(Collected data entries)
=== Begin Enclosure ===

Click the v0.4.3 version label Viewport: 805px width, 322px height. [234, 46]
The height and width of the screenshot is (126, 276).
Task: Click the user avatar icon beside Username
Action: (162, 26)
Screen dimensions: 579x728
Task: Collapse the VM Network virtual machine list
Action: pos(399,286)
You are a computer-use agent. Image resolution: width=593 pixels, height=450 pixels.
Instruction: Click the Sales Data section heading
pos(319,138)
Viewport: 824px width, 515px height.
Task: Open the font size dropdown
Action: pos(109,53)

=== End Enclosure ===
=== Begin Enclosure ===

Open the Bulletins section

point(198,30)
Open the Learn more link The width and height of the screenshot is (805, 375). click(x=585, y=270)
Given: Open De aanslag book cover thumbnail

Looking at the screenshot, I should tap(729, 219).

=== End Enclosure ===
=== Begin Enclosure ===

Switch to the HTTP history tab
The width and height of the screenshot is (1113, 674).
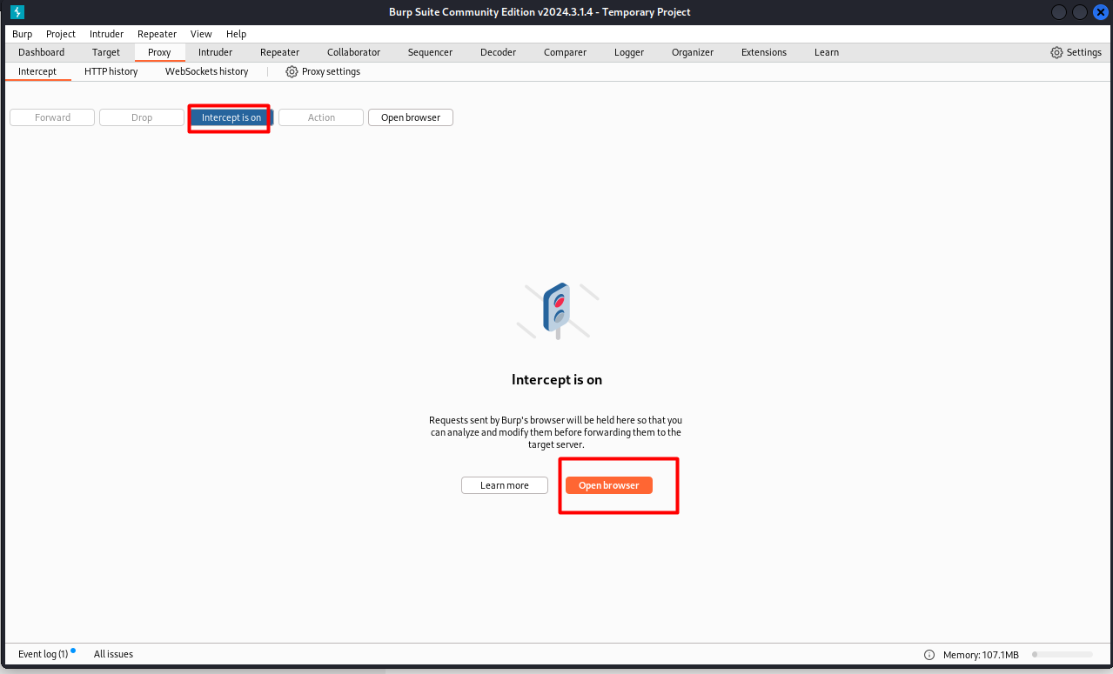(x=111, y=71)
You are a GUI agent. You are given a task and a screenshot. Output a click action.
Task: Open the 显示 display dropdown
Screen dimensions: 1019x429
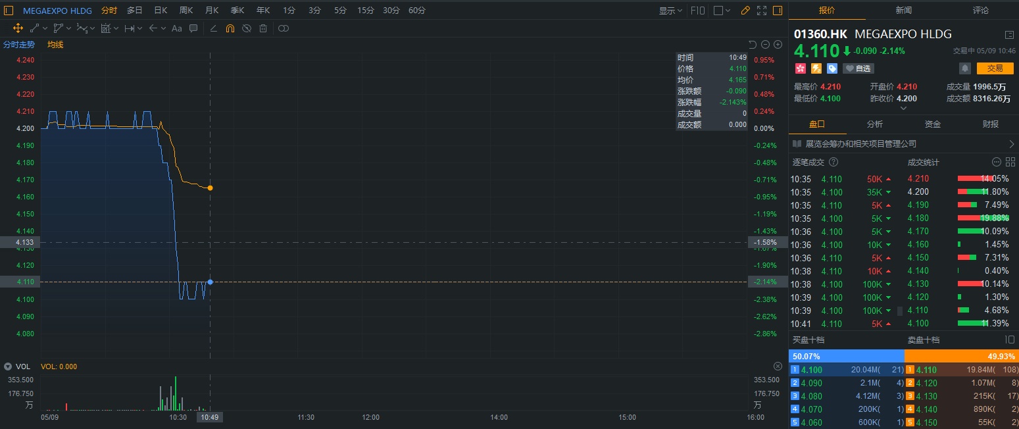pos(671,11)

=== End Enclosure ===

REQUIREMENT —
Total lines holding "agent" in the records: report this figure alone.

THE COMPLETED TASK —
2